◆ **What is needed**:
Answer with a number only: how many lines of the entries below contain the word "agent"?

◆ **Records to use**:
----

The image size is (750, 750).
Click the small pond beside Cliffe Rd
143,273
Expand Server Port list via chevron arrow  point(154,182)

----

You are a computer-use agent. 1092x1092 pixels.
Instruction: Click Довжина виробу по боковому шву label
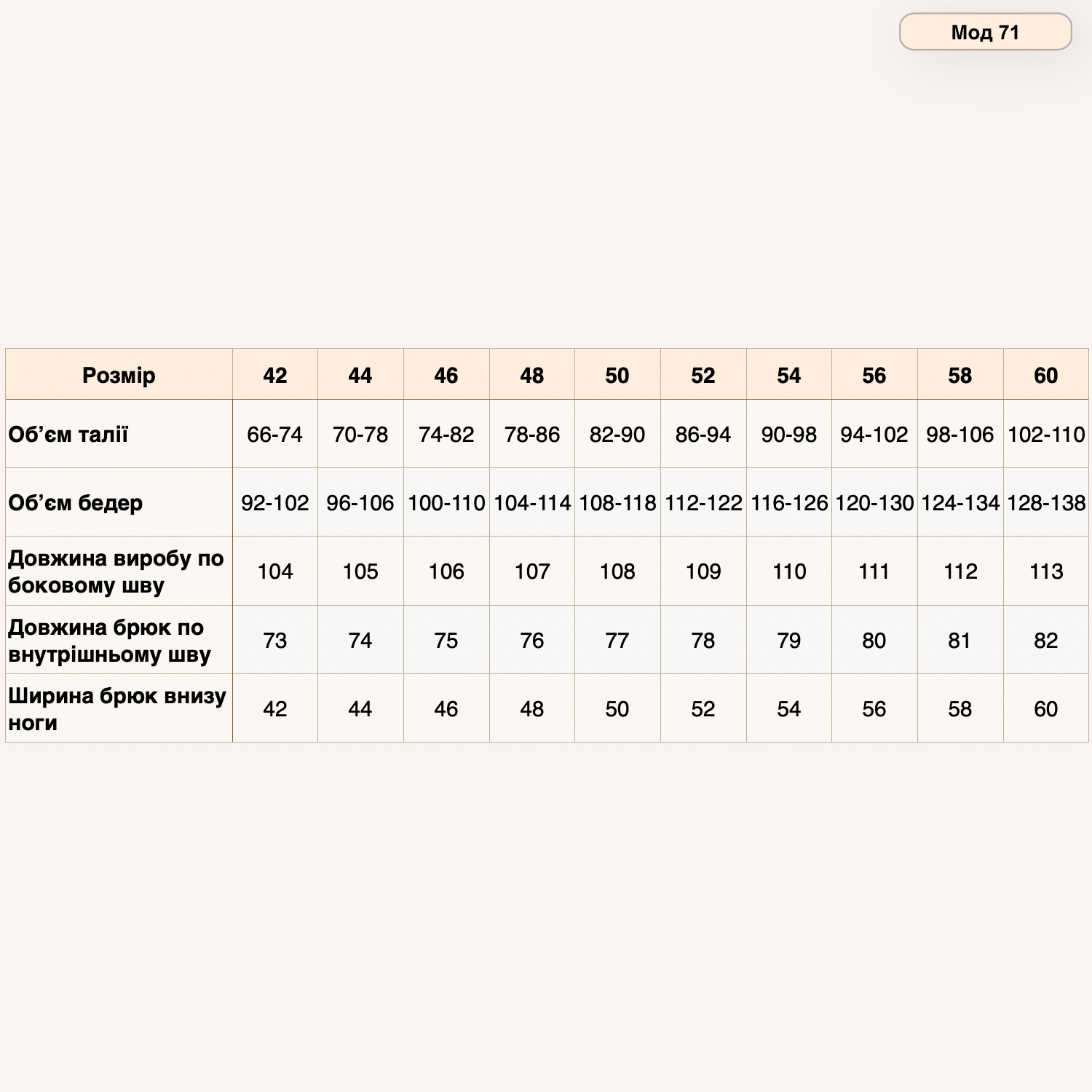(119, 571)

----

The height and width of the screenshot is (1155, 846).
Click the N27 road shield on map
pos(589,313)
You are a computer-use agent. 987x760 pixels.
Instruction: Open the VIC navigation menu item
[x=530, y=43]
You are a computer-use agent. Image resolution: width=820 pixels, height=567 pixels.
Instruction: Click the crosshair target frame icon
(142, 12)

----

◆ **Your response**:
3